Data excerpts
··········

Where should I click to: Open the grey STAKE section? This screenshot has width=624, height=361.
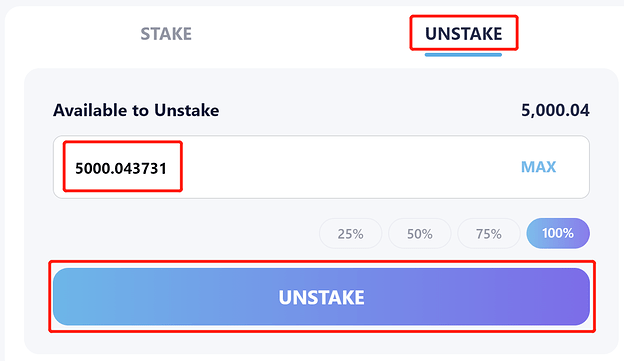[x=166, y=34]
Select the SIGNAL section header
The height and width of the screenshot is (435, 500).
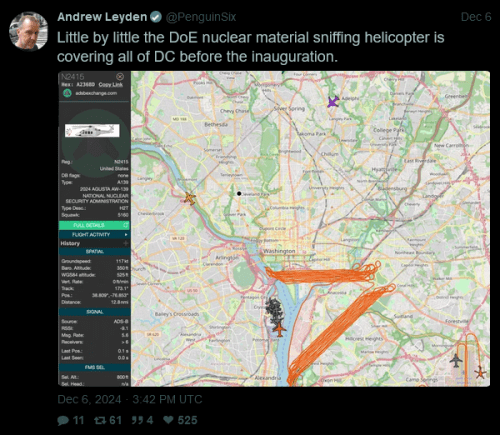(x=94, y=312)
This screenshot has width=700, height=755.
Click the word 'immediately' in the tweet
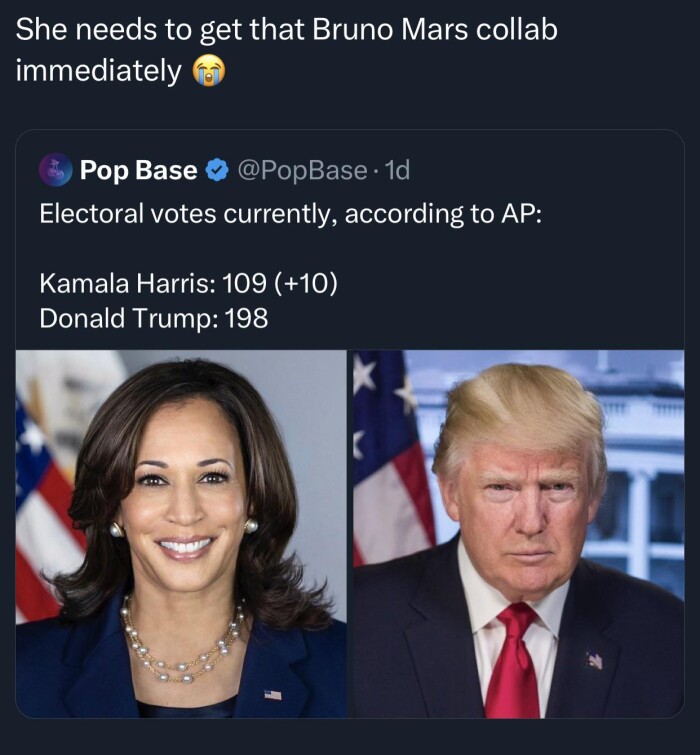pyautogui.click(x=99, y=70)
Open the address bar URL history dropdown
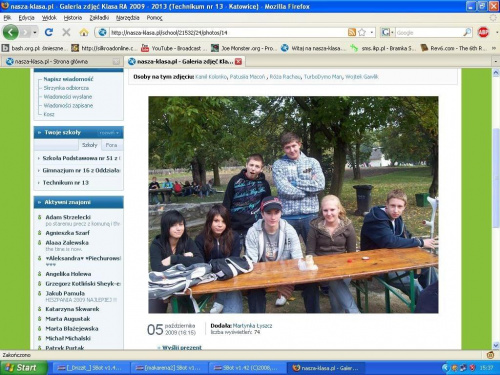The width and height of the screenshot is (500, 375). click(372, 32)
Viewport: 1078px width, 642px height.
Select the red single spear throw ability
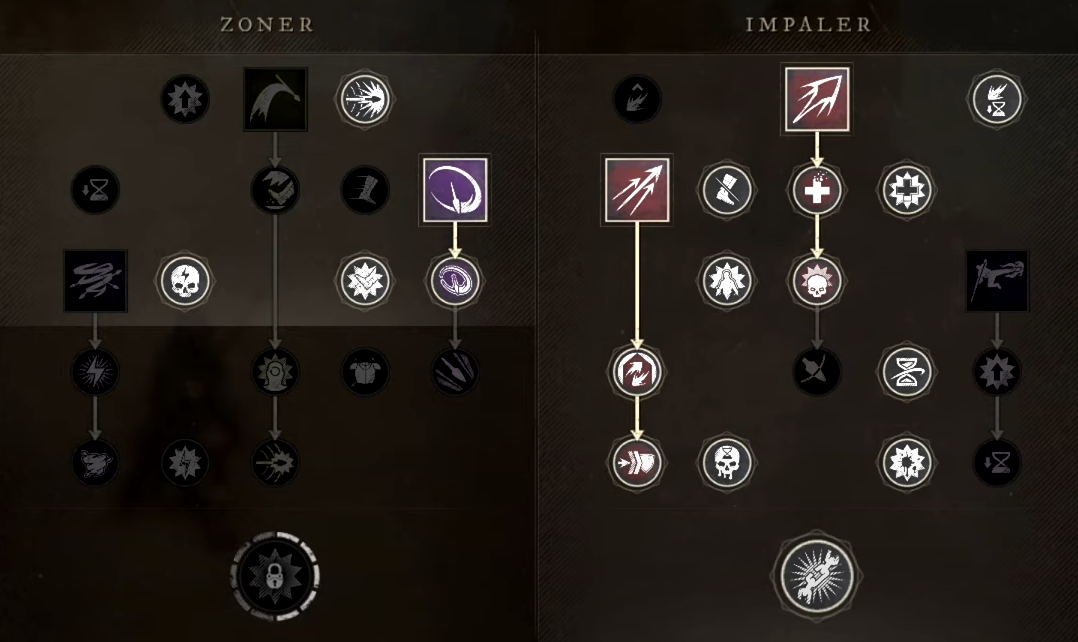tap(817, 99)
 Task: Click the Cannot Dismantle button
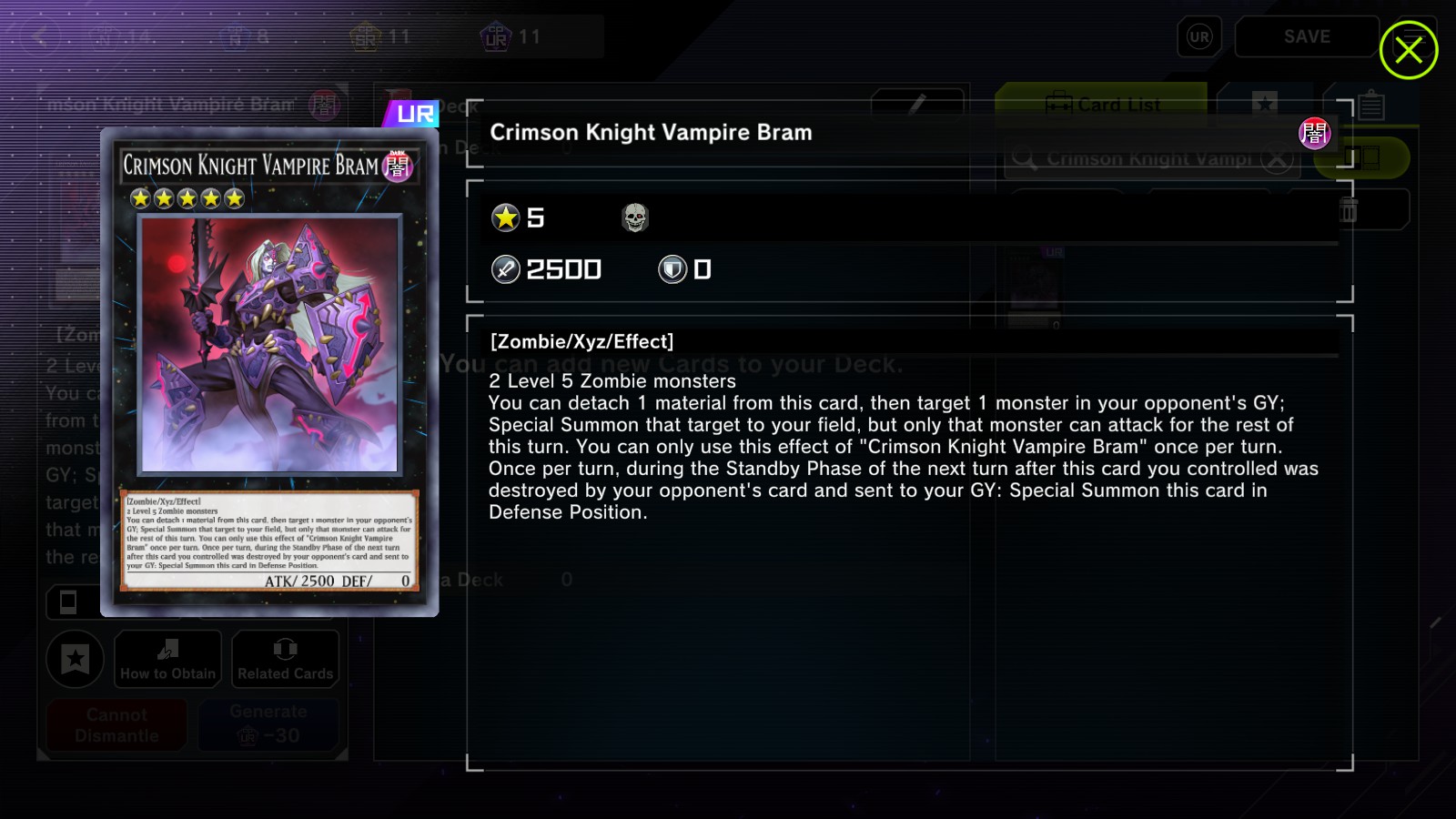(x=116, y=724)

··········

What is needed: Exactly as written, restate all of the data, leaving out the images.

Task answer:
Where should I click to: Open the grey STAKE section? This screenshot has width=624, height=361.
[x=166, y=34]
Select the SIGNAL section header
The height and width of the screenshot is (435, 500).
(x=94, y=312)
This screenshot has width=700, height=755.
Click the word 'immediately' in the tweet
pyautogui.click(x=99, y=70)
Open the address bar URL history dropdown
The width and height of the screenshot is (500, 375). click(372, 32)
Viewport: 1078px width, 642px height.
Select the red single spear throw ability
tap(817, 99)
 Task: Click the Cannot Dismantle button
(x=116, y=724)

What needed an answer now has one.